In-house safety protocols receive constant attention. All extract batches move through dual-screened bioburden analysis. Solvent traces stay well under regulatory action levels, checked by both gas and liquid chromatography. Any residue that could tip a batch into “out of compliance” territory triggers a safe, systematic quarantine. Our workers handle live material in controlled, ventilated areas wearing full PPE, and we train everyone from line staff to senior engineers with regular refreshers. There’s no parade of new hires coming through complaining about headaches or skin reactions because we front-load safety and learning across all levels.
Launching TBX-203 didn’t happen with a single breakthrough; it came from years of coordinated teamwork, attention to worker health, and a stubborn drive to connect upstream field collection with downstream product analytics. Insights only arrive from tracking what works, discarding what doesn’t, and inviting regular independent laboratory checks. We’re not interested in shortcuts or magical claims; our reputation rides on taking hard questions from end users and answering them with data – not glossy sales lines.
New process improvements are already underway.
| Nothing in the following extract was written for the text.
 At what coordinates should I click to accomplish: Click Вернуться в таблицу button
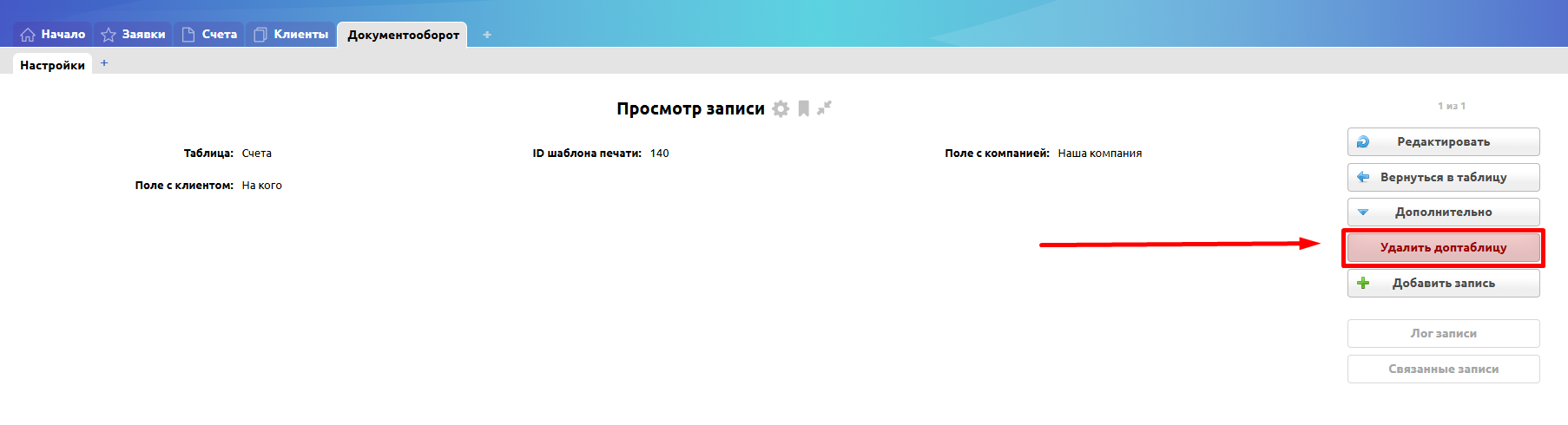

That means investing more in field monitoring and rearing small test colonies under controlled conditions. It’s expensive, yes, but it helps guarantee biodiversity resilience and lets us tweak yields and quality year-to-year. No substitute will ever replace careful, skilled people collecting and refining a living resource. Our job remains to respect the complexity and value of this raw material while enabling its best uses across a spectrum of industries.
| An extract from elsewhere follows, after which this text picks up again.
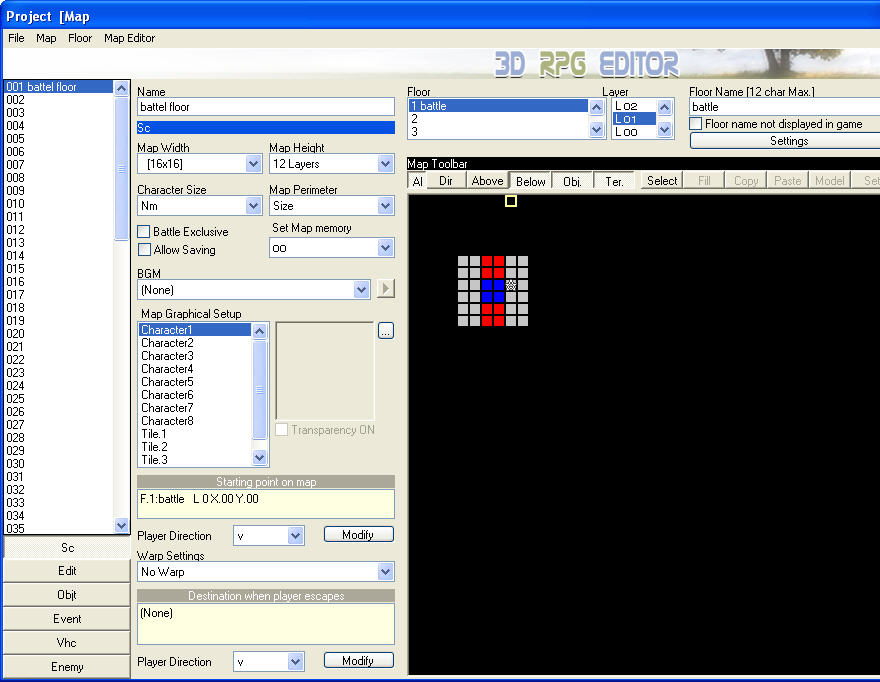This screenshot has width=880, height=682.
Task: Open the Floor menu
Action: tap(80, 38)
To anyone taking a deeper look at Tiger Beetle Extract – from our facility to your formulation – our message is simple: every batch we ship ties directly back to real field conditions, real process steps, and transparent, repeatable logbooks. The only way to sustain this kind of production is through constant adaptation, honest feedback, and a willingness to change course when data or ethics demand. From plant floor to client lab, our promise is to stay grounded in facts, deliver on traceability, and put quality and responsibility ahead of convenience or hype.